Mis à jour le 30 sept. 2011
Marie-Claude Lortie LA PRESSE

Ne vous taisez plus est un appel et un cri du coeur réfléchi et méticuleusement écrit à quatre mains par la journaliste et écrivaine Denise Bombardier, et son amie française Françoise Laborde, ancienne journaliste et elle aussi écrivaine. Il est né des échanges informels qu'ont eues les deux femmes durant l'affaire DSK, où la Française et la Québécoise comparaient les réactions de leurs cultures respectives devant le geste sexuel fait par l'ancien président du FMI, Dominique Strauss-Kahn, alors potentiel candidat présidentiel, auprès d'une femme de chambre immigrée à New York. Si vous êtes de ceux et celles qui ont été horrifiés de voir cet homme puissant défendu par certains malgré la gravité présumée de ses actes, vous serez heureux de trouver en ces lignes la clarté que l'on aimerait tous avoir pour défendre ce point de vue.

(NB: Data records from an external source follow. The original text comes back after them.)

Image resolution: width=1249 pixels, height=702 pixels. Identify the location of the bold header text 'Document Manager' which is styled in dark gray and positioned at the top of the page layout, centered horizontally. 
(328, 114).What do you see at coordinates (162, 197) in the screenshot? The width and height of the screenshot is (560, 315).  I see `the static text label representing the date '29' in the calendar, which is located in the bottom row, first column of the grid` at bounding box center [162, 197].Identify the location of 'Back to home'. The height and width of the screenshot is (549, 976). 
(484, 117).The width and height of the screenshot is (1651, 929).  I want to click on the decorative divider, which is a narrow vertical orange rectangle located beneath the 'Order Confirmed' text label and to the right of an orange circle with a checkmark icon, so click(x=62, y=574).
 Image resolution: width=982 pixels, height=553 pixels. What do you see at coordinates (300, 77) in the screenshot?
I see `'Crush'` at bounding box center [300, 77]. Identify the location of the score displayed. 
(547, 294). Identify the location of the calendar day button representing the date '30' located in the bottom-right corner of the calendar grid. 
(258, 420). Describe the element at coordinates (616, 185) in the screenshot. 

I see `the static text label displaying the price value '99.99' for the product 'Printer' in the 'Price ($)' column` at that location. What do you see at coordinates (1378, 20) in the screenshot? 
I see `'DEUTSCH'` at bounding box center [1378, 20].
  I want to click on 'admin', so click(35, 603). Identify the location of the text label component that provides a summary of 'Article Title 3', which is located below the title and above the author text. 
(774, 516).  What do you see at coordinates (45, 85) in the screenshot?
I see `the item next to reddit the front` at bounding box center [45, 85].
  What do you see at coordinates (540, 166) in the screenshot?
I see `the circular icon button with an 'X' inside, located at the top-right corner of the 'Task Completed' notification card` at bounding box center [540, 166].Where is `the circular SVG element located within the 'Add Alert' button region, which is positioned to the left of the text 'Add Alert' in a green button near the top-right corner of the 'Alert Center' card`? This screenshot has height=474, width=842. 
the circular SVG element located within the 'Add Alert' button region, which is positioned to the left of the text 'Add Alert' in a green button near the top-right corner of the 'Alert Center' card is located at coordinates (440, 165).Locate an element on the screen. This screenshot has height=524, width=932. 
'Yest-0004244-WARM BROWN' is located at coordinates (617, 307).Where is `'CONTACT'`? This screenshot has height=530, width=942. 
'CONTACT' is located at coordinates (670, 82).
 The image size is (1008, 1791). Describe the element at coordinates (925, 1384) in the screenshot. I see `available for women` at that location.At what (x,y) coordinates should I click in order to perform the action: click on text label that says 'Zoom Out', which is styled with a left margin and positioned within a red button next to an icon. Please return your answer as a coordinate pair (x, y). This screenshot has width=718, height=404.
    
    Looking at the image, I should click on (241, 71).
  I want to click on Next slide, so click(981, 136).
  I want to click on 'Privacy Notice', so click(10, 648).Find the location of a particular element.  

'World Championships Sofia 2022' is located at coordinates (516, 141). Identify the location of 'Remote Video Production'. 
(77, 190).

Ne vous taisez plus parle de l'affaire DSK, mais surtout, il dit tout haut ce qu'on n'ose jamais dire, même tout bas, sur la délinquance et même la criminalité sexuelle du quotidien dont sont encore victimes les femmes, dans tous les milieux. Il décortique le mythe qui veut que le viol ne soit souvent qu'un dérapage de la séduction. Particulièrement présent en France, où le libertinage fait partie pour trop de gens d'une sorte de fierté nationale, au même titre que le bon vin ou le foie gras, où la présomption de frigidité s'applique presque automatiquement à quiconque ose parler d'abus de pouvoir sexuel, ce mythe, disent les auteures, a fait son temps. Les hommes et les femmes doivent arrêter de se taire devant des crimes tolérés tous les jours au nom de la non-pruderie. Dénoncer et s'indigner n'a rien de puritain. C'est une question fondamentale de droits de la personne.